Exercise materials >>
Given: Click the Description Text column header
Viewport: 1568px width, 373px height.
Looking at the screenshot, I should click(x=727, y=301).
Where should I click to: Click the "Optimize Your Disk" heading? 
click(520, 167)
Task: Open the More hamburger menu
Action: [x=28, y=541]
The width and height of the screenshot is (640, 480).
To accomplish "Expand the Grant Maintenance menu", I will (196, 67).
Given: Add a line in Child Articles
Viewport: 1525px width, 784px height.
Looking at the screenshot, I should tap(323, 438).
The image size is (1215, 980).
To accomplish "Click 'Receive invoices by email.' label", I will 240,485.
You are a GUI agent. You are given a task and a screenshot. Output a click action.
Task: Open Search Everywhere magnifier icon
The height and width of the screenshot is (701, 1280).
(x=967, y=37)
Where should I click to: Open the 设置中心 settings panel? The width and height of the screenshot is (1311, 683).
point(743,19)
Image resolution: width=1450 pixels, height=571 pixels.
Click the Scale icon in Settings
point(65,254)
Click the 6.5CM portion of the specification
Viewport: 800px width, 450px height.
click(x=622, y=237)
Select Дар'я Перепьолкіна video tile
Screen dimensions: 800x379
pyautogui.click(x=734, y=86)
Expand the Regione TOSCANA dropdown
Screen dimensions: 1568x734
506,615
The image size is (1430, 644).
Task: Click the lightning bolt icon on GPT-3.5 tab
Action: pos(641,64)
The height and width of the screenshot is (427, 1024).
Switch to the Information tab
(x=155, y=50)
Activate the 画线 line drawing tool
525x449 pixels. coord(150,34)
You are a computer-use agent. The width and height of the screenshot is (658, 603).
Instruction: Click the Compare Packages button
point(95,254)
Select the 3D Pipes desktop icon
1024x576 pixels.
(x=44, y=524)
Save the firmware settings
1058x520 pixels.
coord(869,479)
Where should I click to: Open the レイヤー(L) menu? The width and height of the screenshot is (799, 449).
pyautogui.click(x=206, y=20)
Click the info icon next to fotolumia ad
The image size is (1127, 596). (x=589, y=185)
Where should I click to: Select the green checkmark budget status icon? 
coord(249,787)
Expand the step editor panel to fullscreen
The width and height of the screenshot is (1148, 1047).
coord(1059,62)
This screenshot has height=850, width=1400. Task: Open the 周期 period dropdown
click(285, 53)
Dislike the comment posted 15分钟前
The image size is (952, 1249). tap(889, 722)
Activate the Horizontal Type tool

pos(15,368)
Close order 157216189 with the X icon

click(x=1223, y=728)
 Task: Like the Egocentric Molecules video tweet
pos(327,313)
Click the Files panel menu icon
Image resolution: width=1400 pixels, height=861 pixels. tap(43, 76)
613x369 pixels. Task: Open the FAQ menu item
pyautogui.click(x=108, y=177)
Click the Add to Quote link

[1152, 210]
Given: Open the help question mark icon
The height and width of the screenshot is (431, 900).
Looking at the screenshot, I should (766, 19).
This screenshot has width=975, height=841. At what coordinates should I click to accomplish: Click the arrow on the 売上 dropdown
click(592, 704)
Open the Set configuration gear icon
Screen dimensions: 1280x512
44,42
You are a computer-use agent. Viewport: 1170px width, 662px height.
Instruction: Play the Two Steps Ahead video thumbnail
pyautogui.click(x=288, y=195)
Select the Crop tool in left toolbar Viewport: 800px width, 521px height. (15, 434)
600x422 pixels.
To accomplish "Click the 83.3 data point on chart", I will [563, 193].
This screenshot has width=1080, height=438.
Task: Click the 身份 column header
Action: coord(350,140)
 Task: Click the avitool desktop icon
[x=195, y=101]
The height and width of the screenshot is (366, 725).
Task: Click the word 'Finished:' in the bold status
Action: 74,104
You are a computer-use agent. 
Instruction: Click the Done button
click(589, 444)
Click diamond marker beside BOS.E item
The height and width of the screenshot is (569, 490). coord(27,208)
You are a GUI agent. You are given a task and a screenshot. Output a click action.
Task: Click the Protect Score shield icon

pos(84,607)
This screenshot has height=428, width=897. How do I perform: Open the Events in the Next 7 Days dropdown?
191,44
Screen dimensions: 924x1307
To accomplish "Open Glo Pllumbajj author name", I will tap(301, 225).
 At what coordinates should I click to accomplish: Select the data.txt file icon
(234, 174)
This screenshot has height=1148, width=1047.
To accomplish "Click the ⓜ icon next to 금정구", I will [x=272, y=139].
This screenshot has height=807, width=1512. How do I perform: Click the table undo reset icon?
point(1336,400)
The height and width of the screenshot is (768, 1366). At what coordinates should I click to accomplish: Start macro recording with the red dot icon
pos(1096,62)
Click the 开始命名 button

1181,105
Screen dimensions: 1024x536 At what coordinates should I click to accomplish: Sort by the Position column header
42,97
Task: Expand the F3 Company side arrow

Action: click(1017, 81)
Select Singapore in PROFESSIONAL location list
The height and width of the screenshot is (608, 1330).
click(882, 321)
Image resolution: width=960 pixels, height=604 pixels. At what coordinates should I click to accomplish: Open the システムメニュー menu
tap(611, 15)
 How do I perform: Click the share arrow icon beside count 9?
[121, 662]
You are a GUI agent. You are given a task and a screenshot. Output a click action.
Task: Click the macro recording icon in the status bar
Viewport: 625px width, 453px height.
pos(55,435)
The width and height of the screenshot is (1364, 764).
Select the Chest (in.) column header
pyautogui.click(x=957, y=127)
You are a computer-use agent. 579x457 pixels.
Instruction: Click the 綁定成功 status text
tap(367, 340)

Work task >>
Output the records in full, keeping them exactly as they are.

Exercise solution >>
Given: Click the Description Text column header
Viewport: 1568px width, 373px height.
Looking at the screenshot, I should click(x=727, y=301).
Where should I click to: Click the "Optimize Your Disk" heading? 
click(520, 167)
Task: Open the More hamburger menu
Action: [x=28, y=541]
The width and height of the screenshot is (640, 480).
To accomplish "Expand the Grant Maintenance menu", I will (196, 67).
Given: Add a line in Child Articles
Viewport: 1525px width, 784px height.
Looking at the screenshot, I should tap(323, 438).
The image size is (1215, 980).
To accomplish "Click 'Receive invoices by email.' label", I will 240,485.
You are a GUI agent. You are given a task and a screenshot. Output a click action.
Task: Open Search Everywhere magnifier icon
The height and width of the screenshot is (701, 1280).
(x=967, y=37)
Where should I click to: Open the 设置中心 settings panel? The width and height of the screenshot is (1311, 683).
point(743,19)
Image resolution: width=1450 pixels, height=571 pixels.
Click the Scale icon in Settings
point(65,254)
Click the 6.5CM portion of the specification
Viewport: 800px width, 450px height.
click(x=622, y=237)
Select Дар'я Перепьолкіна video tile
Screen dimensions: 800x379
pyautogui.click(x=734, y=86)
Expand the Regione TOSCANA dropdown
Screen dimensions: 1568x734
506,615
The image size is (1430, 644).
Task: Click the lightning bolt icon on GPT-3.5 tab
Action: pos(641,64)
The height and width of the screenshot is (427, 1024).
Switch to the Information tab
(x=155, y=50)
Activate the 画线 line drawing tool
525x449 pixels. coord(150,34)
You are a computer-use agent. The width and height of the screenshot is (658, 603).
Instruction: Click the Compare Packages button
point(95,254)
Select the 3D Pipes desktop icon
1024x576 pixels.
(x=44, y=524)
Save the firmware settings
1058x520 pixels.
coord(869,479)
Where should I click to: Open the レイヤー(L) menu? The width and height of the screenshot is (799, 449).
pyautogui.click(x=206, y=20)
Click the info icon next to fotolumia ad
The image size is (1127, 596). (x=589, y=185)
Where should I click to: Select the green checkmark budget status icon? 
coord(249,787)
Expand the step editor panel to fullscreen
The width and height of the screenshot is (1148, 1047).
coord(1059,62)
This screenshot has height=850, width=1400. Task: Open the 周期 period dropdown
click(285, 53)
Dislike the comment posted 15分钟前
The image size is (952, 1249). tap(889, 722)
Activate the Horizontal Type tool

pos(15,368)
Close order 157216189 with the X icon

click(x=1223, y=728)
 Task: Like the Egocentric Molecules video tweet
pos(327,313)
Click the Files panel menu icon
Image resolution: width=1400 pixels, height=861 pixels. tap(43, 76)
613x369 pixels. Task: Open the FAQ menu item
pyautogui.click(x=108, y=177)
Click the Add to Quote link

[1152, 210]
Given: Open the help question mark icon
The height and width of the screenshot is (431, 900).
Looking at the screenshot, I should (766, 19).
This screenshot has width=975, height=841. At what coordinates should I click to accomplish: Click the arrow on the 売上 dropdown
click(592, 704)
Open the Set configuration gear icon
Screen dimensions: 1280x512
44,42
You are a computer-use agent. Viewport: 1170px width, 662px height.
Instruction: Play the Two Steps Ahead video thumbnail
pyautogui.click(x=288, y=195)
Select the Crop tool in left toolbar Viewport: 800px width, 521px height. (15, 434)
600x422 pixels.
To accomplish "Click the 83.3 data point on chart", I will [563, 193].
This screenshot has width=1080, height=438.
Task: Click the 身份 column header
Action: coord(350,140)
 Task: Click the avitool desktop icon
[x=195, y=101]
The height and width of the screenshot is (366, 725).
Task: Click the word 'Finished:' in the bold status
Action: 74,104
You are a computer-use agent. 
Instruction: Click the Done button
click(589, 444)
Click diamond marker beside BOS.E item
The height and width of the screenshot is (569, 490). coord(27,208)
You are a GUI agent. You are given a task and a screenshot. Output a click action.
Task: Click the Protect Score shield icon

pos(84,607)
This screenshot has height=428, width=897. How do I perform: Open the Events in the Next 7 Days dropdown?
191,44
Screen dimensions: 924x1307
To accomplish "Open Glo Pllumbajj author name", I will tap(301, 225).
 At what coordinates should I click to accomplish: Select the data.txt file icon
(234, 174)
This screenshot has height=1148, width=1047.
To accomplish "Click the ⓜ icon next to 금정구", I will [x=272, y=139].
This screenshot has height=807, width=1512. How do I perform: Click the table undo reset icon?
point(1336,400)
The height and width of the screenshot is (768, 1366). At what coordinates should I click to accomplish: Start macro recording with the red dot icon
pos(1096,62)
Click the 开始命名 button

1181,105
Screen dimensions: 1024x536 At what coordinates should I click to accomplish: Sort by the Position column header
42,97
Task: Expand the F3 Company side arrow

Action: click(1017, 81)
Select Singapore in PROFESSIONAL location list
The height and width of the screenshot is (608, 1330).
click(882, 321)
Image resolution: width=960 pixels, height=604 pixels. At what coordinates should I click to accomplish: Open the システムメニュー menu
tap(611, 15)
 How do I perform: Click the share arrow icon beside count 9?
[121, 662]
You are a GUI agent. You are given a task and a screenshot. Output a click action.
Task: Click the macro recording icon in the status bar
Viewport: 625px width, 453px height.
pos(55,435)
The width and height of the screenshot is (1364, 764).
Select the Chest (in.) column header
pyautogui.click(x=957, y=127)
You are a computer-use agent. 579x457 pixels.
Instruction: Click the 綁定成功 status text
tap(367, 340)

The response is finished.